Every single line below has to be printed once more, exactly.
Data provided Start Marker
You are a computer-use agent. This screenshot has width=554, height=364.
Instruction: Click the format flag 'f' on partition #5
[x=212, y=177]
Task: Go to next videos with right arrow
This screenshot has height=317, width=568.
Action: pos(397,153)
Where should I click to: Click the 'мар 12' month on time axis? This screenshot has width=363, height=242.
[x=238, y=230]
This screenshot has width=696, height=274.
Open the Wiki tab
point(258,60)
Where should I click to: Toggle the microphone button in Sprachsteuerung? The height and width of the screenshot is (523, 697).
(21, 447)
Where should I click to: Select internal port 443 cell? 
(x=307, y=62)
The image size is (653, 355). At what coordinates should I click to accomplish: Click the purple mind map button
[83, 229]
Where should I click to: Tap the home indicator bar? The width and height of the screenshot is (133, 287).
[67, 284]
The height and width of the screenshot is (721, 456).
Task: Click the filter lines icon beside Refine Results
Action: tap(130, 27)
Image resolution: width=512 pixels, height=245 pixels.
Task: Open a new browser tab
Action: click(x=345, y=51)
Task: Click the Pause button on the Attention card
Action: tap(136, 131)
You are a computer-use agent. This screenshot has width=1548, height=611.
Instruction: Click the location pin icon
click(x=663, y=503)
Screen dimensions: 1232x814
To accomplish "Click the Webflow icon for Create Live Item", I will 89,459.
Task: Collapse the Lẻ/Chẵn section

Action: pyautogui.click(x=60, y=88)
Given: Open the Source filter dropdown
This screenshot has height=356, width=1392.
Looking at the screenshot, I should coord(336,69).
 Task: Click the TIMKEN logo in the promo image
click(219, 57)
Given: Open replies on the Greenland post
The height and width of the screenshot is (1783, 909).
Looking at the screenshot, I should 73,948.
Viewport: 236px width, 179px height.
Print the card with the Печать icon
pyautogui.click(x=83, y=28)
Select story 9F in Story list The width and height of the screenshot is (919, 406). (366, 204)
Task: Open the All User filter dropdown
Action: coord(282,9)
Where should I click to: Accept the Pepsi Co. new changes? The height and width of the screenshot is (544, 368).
Data provided End Marker
## Answer section
You are a computer-use agent. This screenshot has width=554, height=364.
Instruction: Click the format flag 'f' on partition #5
[x=212, y=177]
Task: Go to next videos with right arrow
This screenshot has height=317, width=568.
Action: pos(397,153)
Where should I click to: Click the 'мар 12' month on time axis? This screenshot has width=363, height=242.
[x=238, y=230]
This screenshot has width=696, height=274.
Open the Wiki tab
point(258,60)
Where should I click to: Toggle the microphone button in Sprachsteuerung? The height and width of the screenshot is (523, 697).
(21, 447)
Where should I click to: Select internal port 443 cell? 
(x=307, y=62)
The image size is (653, 355). At what coordinates should I click to accomplish: Click the purple mind map button
[83, 229]
Where should I click to: Tap the home indicator bar? The width and height of the screenshot is (133, 287).
[67, 284]
The height and width of the screenshot is (721, 456).
Task: Click the filter lines icon beside Refine Results
Action: tap(130, 27)
Image resolution: width=512 pixels, height=245 pixels.
Task: Open a new browser tab
Action: click(x=345, y=51)
Task: Click the Pause button on the Attention card
Action: tap(136, 131)
You are a computer-use agent. This screenshot has width=1548, height=611.
Instruction: Click the location pin icon
click(x=663, y=503)
Screen dimensions: 1232x814
To accomplish "Click the Webflow icon for Create Live Item", I will 89,459.
Task: Collapse the Lẻ/Chẵn section

Action: pyautogui.click(x=60, y=88)
Given: Open the Source filter dropdown
This screenshot has height=356, width=1392.
Looking at the screenshot, I should coord(336,69).
 Task: Click the TIMKEN logo in the promo image
click(219, 57)
Given: Open replies on the Greenland post
The height and width of the screenshot is (1783, 909).
Looking at the screenshot, I should 73,948.
Viewport: 236px width, 179px height.
Print the card with the Печать icon
pyautogui.click(x=83, y=28)
Select story 9F in Story list The width and height of the screenshot is (919, 406). (366, 204)
Task: Open the All User filter dropdown
Action: coord(282,9)
Where should I click to: Accept the Pepsi Co. new changes? The height and width of the screenshot is (544, 368).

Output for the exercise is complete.